═══ Task material

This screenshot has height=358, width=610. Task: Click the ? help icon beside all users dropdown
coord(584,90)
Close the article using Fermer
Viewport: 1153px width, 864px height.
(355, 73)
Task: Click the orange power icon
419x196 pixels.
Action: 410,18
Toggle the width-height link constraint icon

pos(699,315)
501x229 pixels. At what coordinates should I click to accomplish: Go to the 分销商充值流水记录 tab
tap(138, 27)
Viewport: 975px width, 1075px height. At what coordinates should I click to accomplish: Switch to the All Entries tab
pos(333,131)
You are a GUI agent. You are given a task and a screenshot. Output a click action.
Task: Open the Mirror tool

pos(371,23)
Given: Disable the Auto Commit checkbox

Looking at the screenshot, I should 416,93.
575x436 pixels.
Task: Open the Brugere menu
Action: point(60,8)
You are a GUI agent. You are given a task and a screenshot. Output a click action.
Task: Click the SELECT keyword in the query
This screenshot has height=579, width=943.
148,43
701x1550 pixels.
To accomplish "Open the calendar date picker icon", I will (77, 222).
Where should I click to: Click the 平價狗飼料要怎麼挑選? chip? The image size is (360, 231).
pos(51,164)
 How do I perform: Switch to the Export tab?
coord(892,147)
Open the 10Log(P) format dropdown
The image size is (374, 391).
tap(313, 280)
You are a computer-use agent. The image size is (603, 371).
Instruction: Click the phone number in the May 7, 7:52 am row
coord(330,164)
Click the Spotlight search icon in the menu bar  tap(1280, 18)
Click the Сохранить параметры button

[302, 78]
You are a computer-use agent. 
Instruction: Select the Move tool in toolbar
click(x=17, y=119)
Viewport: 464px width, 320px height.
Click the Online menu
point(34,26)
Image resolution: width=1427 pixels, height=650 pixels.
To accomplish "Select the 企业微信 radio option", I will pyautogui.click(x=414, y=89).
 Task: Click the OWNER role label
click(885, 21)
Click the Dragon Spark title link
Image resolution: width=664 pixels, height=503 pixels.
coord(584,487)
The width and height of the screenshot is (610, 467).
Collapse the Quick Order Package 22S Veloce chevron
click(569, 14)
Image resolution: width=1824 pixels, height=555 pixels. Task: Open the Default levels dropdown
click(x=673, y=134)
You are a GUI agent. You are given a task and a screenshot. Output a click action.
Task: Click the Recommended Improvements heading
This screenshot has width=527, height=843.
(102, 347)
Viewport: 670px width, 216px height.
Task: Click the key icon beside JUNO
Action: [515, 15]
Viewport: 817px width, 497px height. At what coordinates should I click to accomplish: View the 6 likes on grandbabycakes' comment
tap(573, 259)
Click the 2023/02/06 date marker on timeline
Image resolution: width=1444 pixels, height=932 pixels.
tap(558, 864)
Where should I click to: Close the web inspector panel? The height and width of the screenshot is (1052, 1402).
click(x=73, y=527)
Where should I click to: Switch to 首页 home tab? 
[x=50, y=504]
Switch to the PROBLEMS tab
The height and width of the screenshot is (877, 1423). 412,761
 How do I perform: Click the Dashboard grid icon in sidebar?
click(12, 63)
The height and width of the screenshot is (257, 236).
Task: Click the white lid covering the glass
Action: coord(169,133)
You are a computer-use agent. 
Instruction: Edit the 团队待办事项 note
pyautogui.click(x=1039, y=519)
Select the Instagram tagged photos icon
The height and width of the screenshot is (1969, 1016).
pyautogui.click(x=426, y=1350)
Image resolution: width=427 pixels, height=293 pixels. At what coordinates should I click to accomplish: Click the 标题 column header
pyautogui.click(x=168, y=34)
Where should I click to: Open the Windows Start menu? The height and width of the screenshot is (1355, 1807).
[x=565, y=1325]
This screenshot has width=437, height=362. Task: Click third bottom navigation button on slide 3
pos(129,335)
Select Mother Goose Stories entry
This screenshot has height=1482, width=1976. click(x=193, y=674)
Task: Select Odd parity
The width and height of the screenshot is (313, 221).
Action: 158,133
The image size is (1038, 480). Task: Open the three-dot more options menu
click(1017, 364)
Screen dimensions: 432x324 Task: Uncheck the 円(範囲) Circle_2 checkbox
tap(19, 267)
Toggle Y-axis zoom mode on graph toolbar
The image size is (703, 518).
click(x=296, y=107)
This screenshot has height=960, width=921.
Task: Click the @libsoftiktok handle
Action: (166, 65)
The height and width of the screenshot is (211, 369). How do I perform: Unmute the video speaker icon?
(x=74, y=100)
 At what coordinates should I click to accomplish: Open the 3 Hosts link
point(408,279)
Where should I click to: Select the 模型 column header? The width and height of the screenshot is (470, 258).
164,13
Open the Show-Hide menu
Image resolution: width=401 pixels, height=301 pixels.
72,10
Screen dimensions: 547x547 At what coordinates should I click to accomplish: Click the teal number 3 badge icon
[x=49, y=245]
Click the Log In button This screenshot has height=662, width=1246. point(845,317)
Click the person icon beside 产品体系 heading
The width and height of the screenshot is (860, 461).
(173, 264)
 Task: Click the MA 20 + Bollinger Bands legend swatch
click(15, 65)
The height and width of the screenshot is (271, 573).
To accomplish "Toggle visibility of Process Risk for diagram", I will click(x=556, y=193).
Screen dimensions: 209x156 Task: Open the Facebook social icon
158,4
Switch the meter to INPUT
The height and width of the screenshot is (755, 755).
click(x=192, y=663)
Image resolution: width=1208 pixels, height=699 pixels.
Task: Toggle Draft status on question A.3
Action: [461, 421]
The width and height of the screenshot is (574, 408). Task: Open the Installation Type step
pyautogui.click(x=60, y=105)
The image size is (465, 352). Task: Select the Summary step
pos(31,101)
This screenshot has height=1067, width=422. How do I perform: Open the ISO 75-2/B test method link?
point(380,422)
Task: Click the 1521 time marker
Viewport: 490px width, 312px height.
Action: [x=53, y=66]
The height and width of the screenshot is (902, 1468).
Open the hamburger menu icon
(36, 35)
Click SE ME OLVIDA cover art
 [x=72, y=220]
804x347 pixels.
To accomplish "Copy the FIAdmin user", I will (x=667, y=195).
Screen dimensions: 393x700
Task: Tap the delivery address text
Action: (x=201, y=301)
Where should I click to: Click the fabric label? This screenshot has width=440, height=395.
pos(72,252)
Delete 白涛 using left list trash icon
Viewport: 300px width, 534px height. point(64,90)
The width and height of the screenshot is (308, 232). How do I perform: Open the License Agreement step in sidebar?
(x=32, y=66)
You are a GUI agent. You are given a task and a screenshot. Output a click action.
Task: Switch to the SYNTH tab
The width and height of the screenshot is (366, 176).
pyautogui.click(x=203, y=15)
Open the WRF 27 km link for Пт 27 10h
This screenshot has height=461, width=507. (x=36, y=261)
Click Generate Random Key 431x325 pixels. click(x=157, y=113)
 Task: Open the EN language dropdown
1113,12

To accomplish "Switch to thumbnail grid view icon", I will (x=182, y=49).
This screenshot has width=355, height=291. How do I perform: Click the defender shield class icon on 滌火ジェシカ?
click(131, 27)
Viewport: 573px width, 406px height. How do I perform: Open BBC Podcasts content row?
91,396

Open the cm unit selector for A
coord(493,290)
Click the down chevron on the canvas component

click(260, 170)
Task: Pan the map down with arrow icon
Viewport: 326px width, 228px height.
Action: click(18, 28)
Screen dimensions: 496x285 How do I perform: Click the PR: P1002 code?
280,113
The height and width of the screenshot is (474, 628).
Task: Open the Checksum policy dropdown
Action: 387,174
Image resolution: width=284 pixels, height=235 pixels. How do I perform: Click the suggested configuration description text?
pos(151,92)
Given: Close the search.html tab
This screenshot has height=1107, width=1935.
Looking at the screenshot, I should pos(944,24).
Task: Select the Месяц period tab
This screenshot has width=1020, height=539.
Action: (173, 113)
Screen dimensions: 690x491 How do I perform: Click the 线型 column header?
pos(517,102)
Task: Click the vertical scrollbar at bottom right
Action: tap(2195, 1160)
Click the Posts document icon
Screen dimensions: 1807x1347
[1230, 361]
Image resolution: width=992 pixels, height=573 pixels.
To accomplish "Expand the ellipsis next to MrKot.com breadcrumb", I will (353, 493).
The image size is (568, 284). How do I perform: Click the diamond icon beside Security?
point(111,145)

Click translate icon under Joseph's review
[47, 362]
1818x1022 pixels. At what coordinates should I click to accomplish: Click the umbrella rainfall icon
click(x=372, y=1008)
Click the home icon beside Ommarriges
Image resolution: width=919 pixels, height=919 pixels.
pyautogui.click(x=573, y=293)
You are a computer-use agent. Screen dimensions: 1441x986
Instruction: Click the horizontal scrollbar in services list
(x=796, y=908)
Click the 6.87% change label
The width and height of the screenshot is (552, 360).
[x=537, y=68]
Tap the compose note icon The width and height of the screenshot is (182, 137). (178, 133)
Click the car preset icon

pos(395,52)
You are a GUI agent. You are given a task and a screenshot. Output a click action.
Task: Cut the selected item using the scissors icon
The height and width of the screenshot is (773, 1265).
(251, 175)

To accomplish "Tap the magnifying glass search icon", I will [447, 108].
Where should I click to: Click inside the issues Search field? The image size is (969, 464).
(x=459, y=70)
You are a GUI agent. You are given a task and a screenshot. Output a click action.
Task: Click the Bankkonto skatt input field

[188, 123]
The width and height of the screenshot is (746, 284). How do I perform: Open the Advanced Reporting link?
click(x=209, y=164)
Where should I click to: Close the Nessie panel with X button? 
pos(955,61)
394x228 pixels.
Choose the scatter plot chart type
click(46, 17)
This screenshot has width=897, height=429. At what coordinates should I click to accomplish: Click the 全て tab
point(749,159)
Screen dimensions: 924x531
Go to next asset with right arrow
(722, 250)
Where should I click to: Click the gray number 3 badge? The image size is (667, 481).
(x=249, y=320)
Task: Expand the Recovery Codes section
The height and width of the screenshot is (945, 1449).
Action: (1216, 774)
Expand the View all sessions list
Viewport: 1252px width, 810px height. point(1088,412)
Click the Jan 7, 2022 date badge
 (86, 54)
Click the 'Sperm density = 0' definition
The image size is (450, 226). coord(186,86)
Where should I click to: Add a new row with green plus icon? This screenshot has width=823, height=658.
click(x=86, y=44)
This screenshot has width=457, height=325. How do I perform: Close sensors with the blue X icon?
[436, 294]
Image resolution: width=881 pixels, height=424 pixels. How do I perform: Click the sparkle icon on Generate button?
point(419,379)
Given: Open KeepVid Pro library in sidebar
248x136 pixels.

══════

> [Task details] Copy out the records above verbatim, starting at the first line and ending at the line that contains "will (77, 222).", with both of those lines included.

> [Task answer]
This screenshot has height=358, width=610. Task: Click the ? help icon beside all users dropdown
coord(584,90)
Close the article using Fermer
Viewport: 1153px width, 864px height.
(355, 73)
Task: Click the orange power icon
419x196 pixels.
Action: 410,18
Toggle the width-height link constraint icon

pos(699,315)
501x229 pixels. At what coordinates should I click to accomplish: Go to the 分销商充值流水记录 tab
tap(138, 27)
Viewport: 975px width, 1075px height. At what coordinates should I click to accomplish: Switch to the All Entries tab
pos(333,131)
You are a GUI agent. You are given a task and a screenshot. Output a click action.
Task: Open the Mirror tool

pos(371,23)
Given: Disable the Auto Commit checkbox

Looking at the screenshot, I should 416,93.
575x436 pixels.
Task: Open the Brugere menu
Action: point(60,8)
You are a GUI agent. You are given a task and a screenshot. Output a click action.
Task: Click the SELECT keyword in the query
This screenshot has height=579, width=943.
148,43
701x1550 pixels.
To accomplish "Open the calendar date picker icon", I will (77, 222).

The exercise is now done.